◆ How to complete this task: For the listing below, report all lines that hold the word "screenshot".

◆ Extracted records:
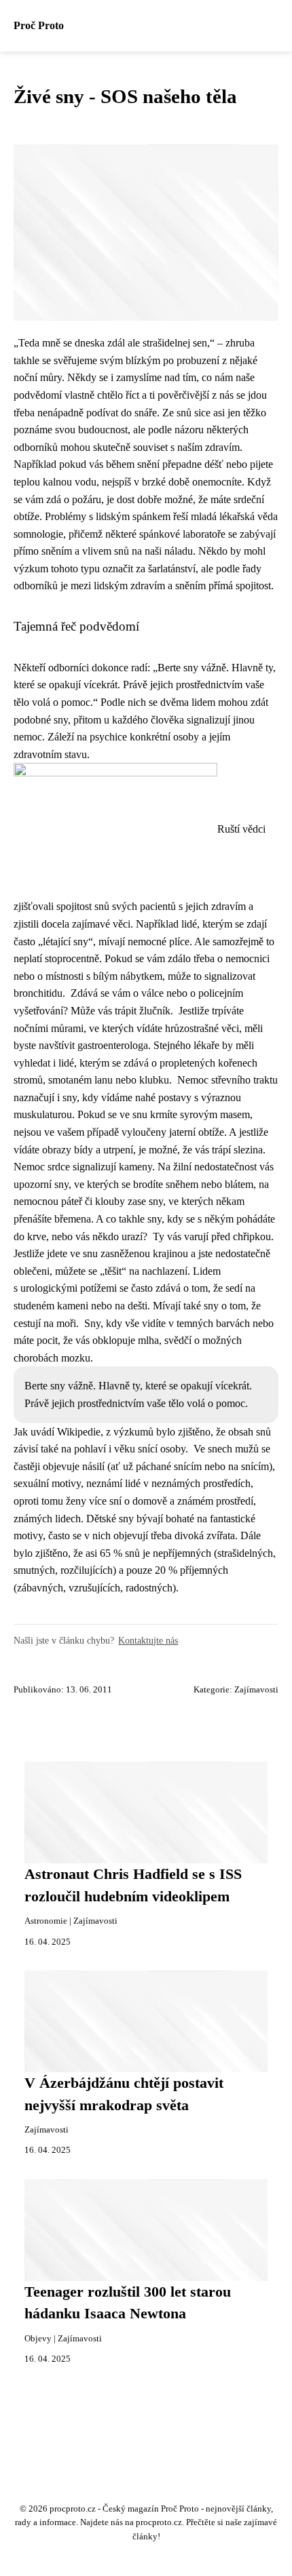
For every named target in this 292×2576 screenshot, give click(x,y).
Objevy (38, 2338)
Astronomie (45, 1921)
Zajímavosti (256, 1690)
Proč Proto (39, 25)
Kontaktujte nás (148, 1640)
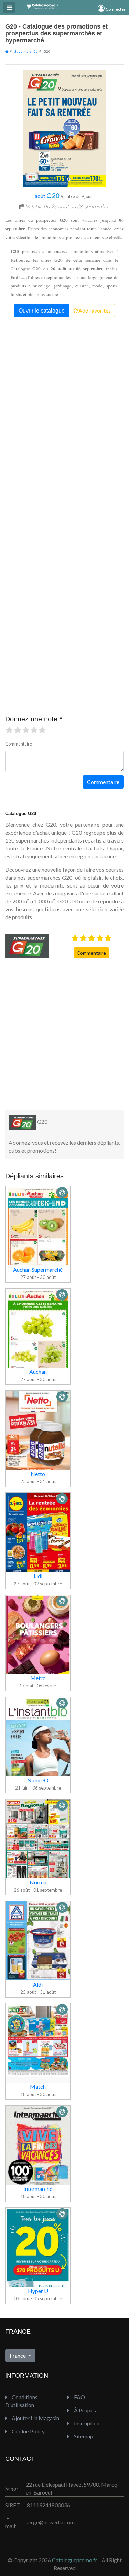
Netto (38, 1473)
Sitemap (83, 2436)
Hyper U (38, 2290)
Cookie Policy (28, 2431)
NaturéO (38, 1780)
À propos (84, 2410)
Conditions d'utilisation (21, 2401)
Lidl (38, 1576)
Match (38, 2086)
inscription (86, 2423)
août (47, 196)
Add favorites (94, 310)
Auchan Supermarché (38, 1269)
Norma (38, 1882)
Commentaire (91, 953)
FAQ (79, 2397)
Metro (38, 1678)
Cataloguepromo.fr (74, 2560)
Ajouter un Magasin (35, 2418)
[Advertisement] (64, 1033)
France (18, 2355)
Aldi (38, 1984)
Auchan (38, 1371)
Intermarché (37, 2188)
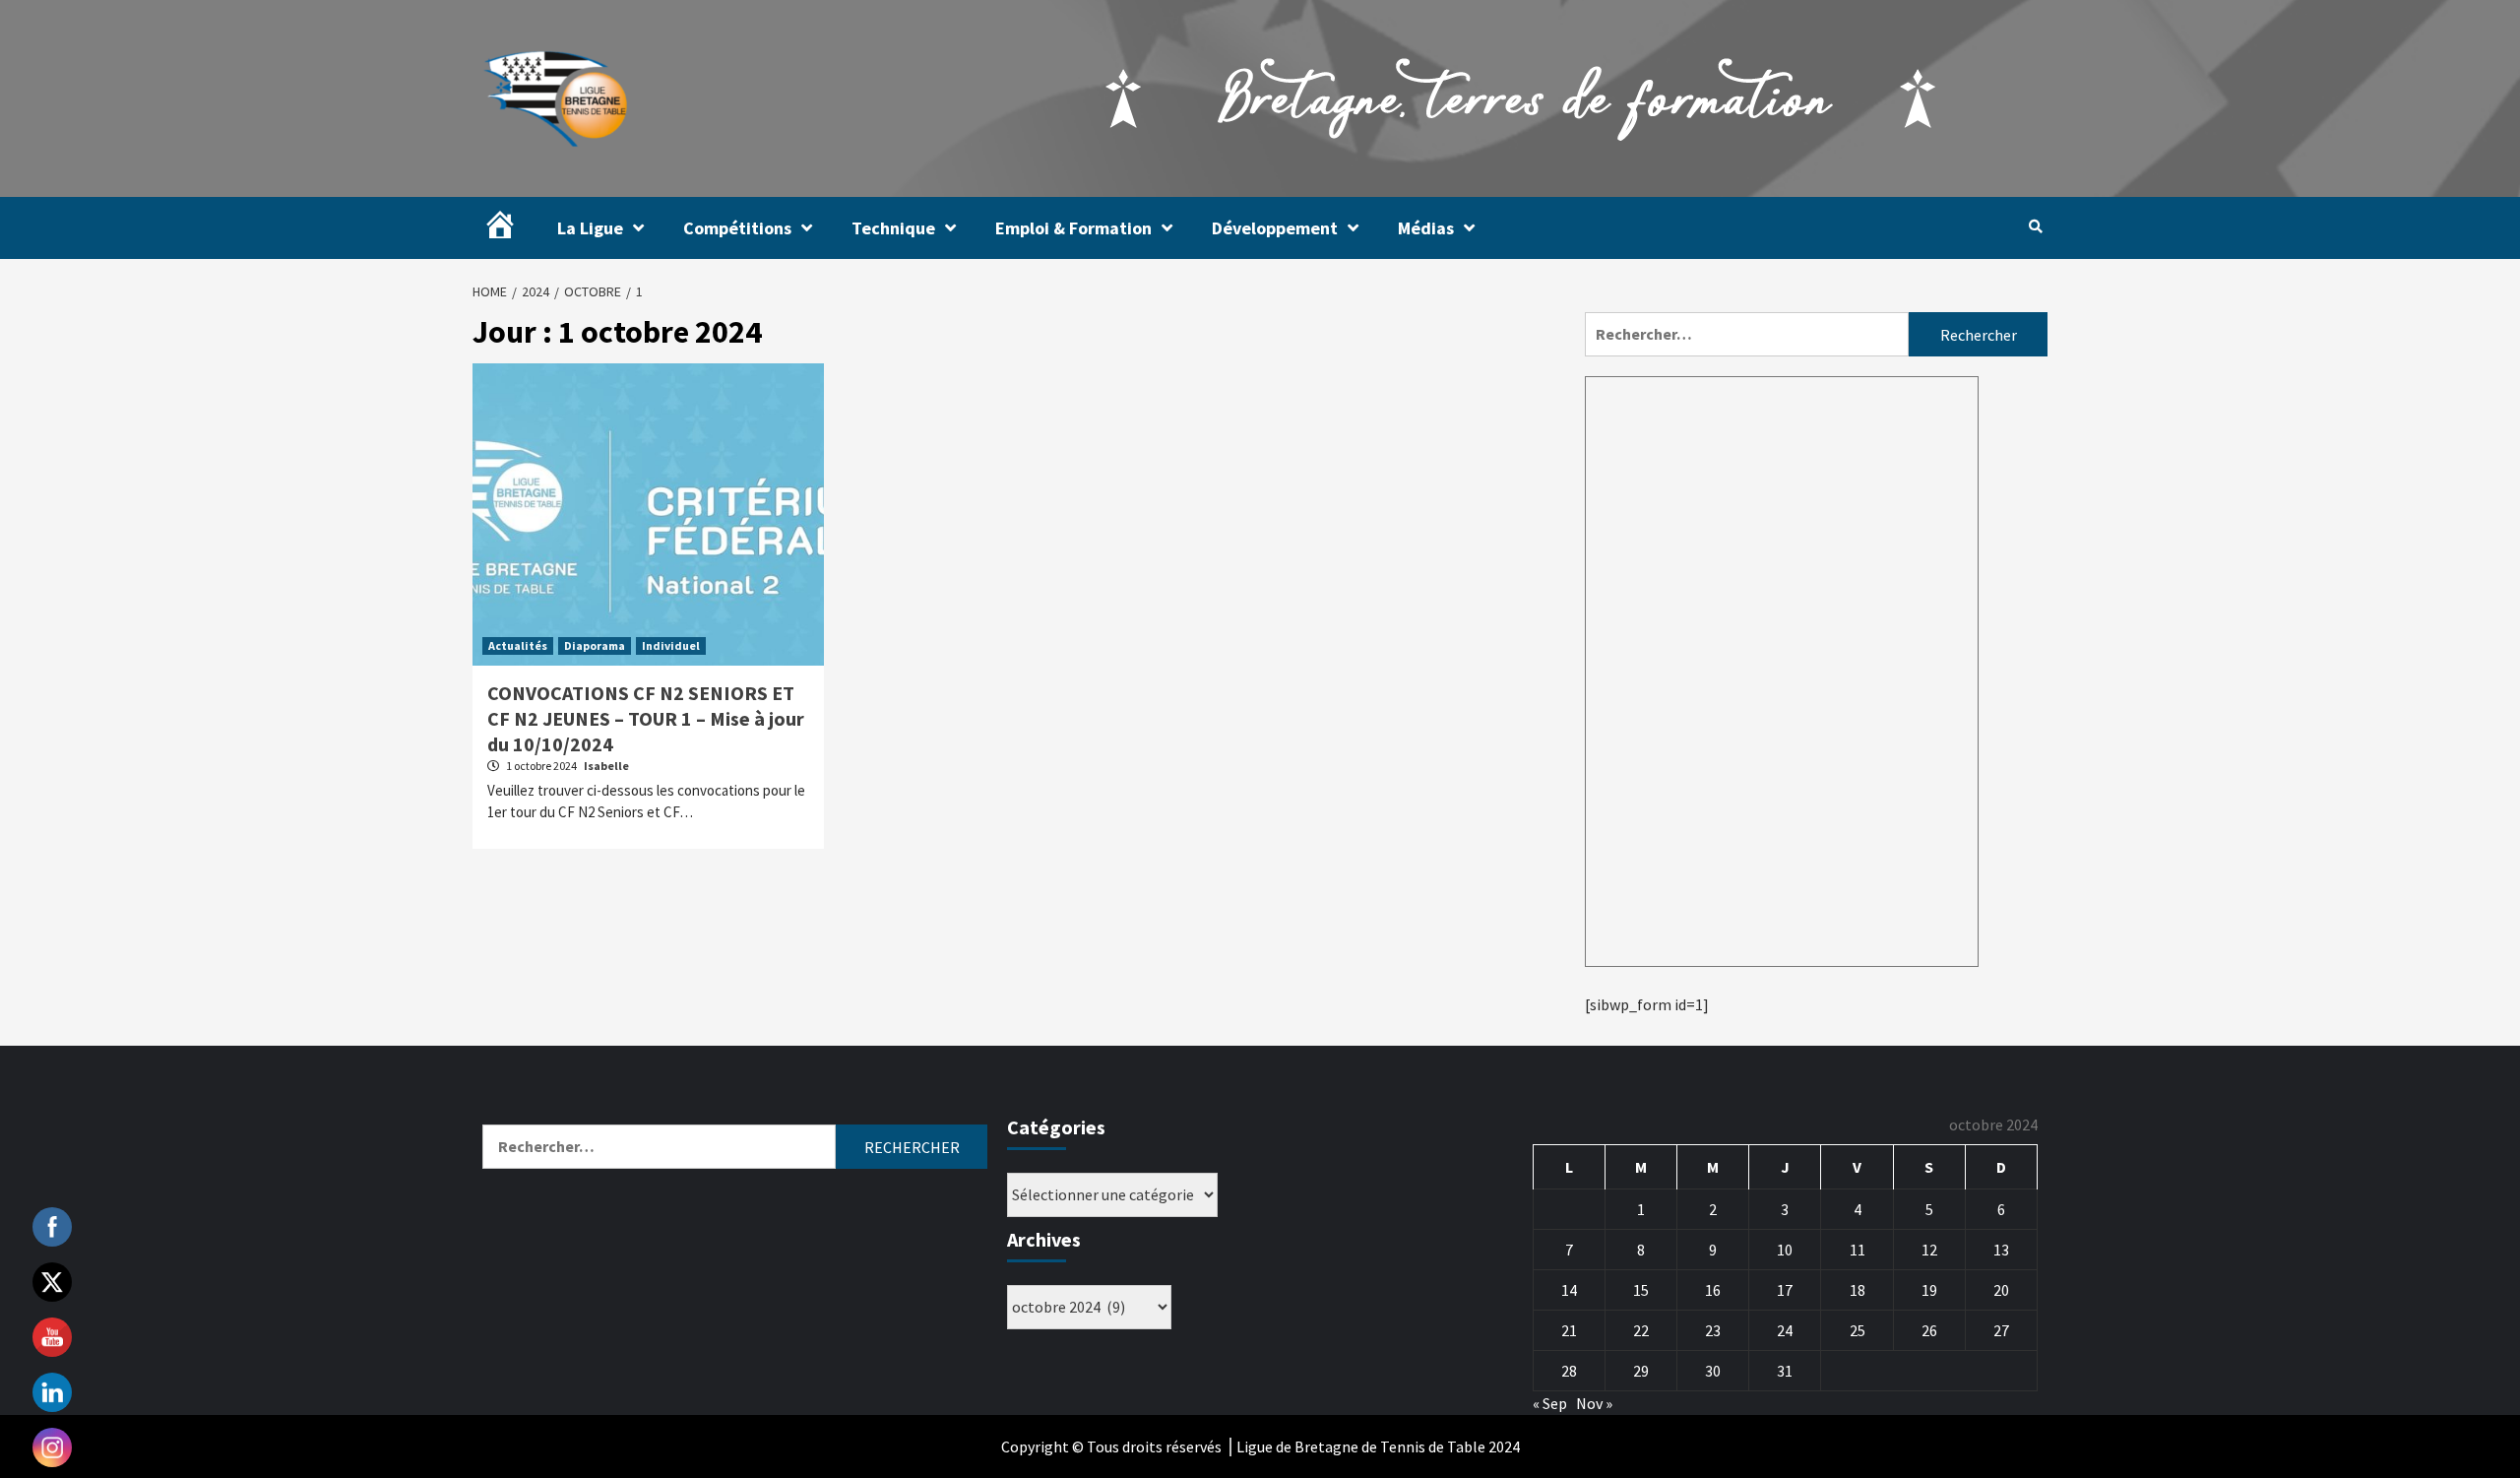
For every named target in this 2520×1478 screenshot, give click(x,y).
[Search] (2035, 226)
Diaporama (594, 645)
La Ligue (590, 228)
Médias (1426, 228)
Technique (893, 228)
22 (1641, 1330)
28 (1569, 1371)
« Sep (1550, 1403)
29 (1641, 1371)
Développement (1275, 228)
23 (1713, 1330)
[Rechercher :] (1747, 334)
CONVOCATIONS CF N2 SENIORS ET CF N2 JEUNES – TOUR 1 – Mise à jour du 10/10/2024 (645, 718)
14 (1569, 1290)
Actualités (517, 645)
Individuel (671, 645)
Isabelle (606, 765)
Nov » (1594, 1403)
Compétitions (737, 228)
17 (1785, 1290)
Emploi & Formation (1073, 228)
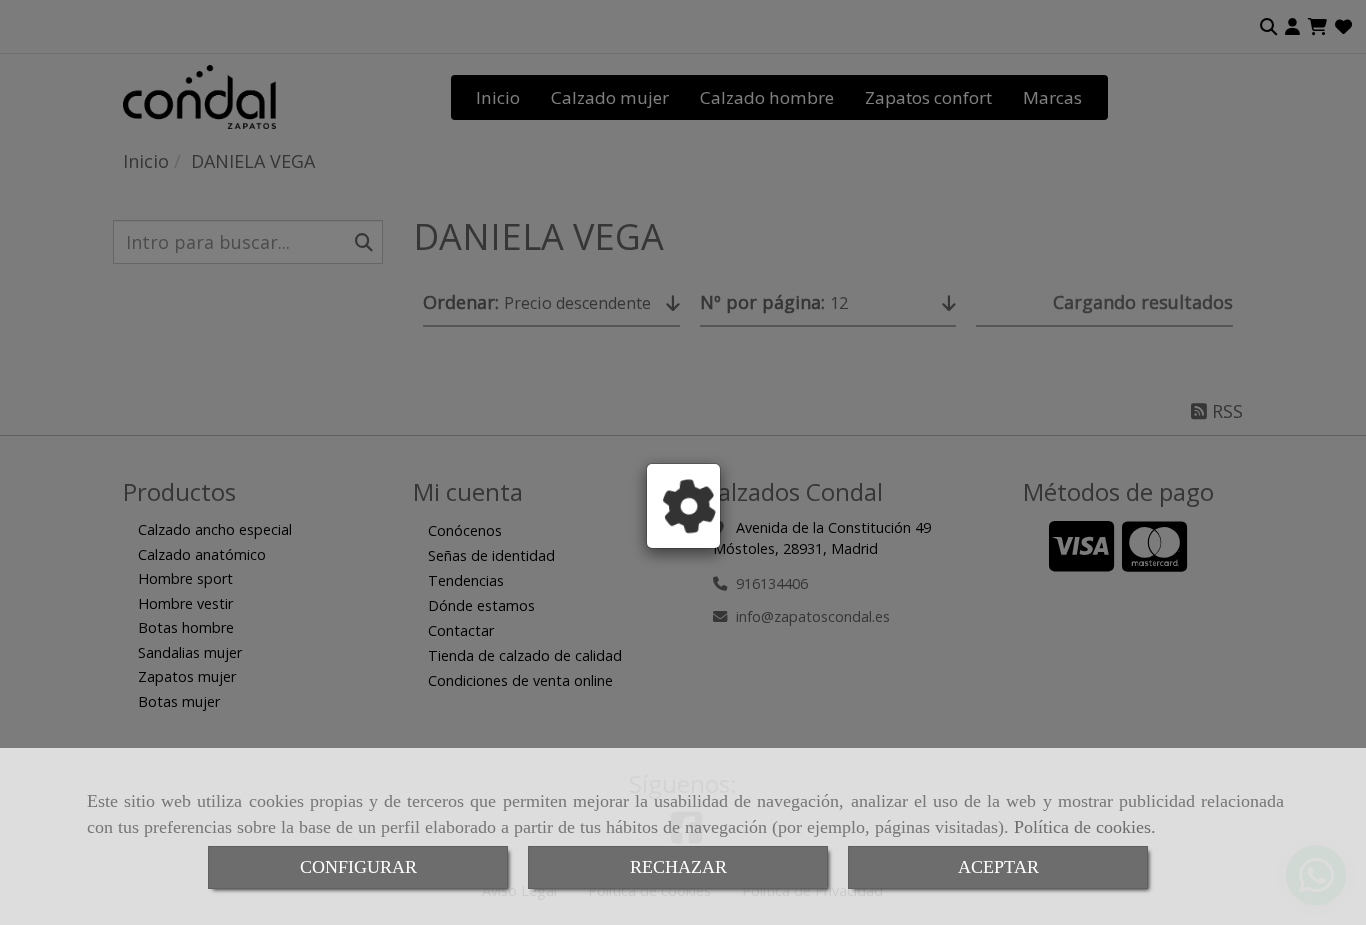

◆ Result of this task:
For every named target in this 292×2576 screenshot, give click(x,y).
For every named target in this 2520×1478 screenshot, give click(x,y).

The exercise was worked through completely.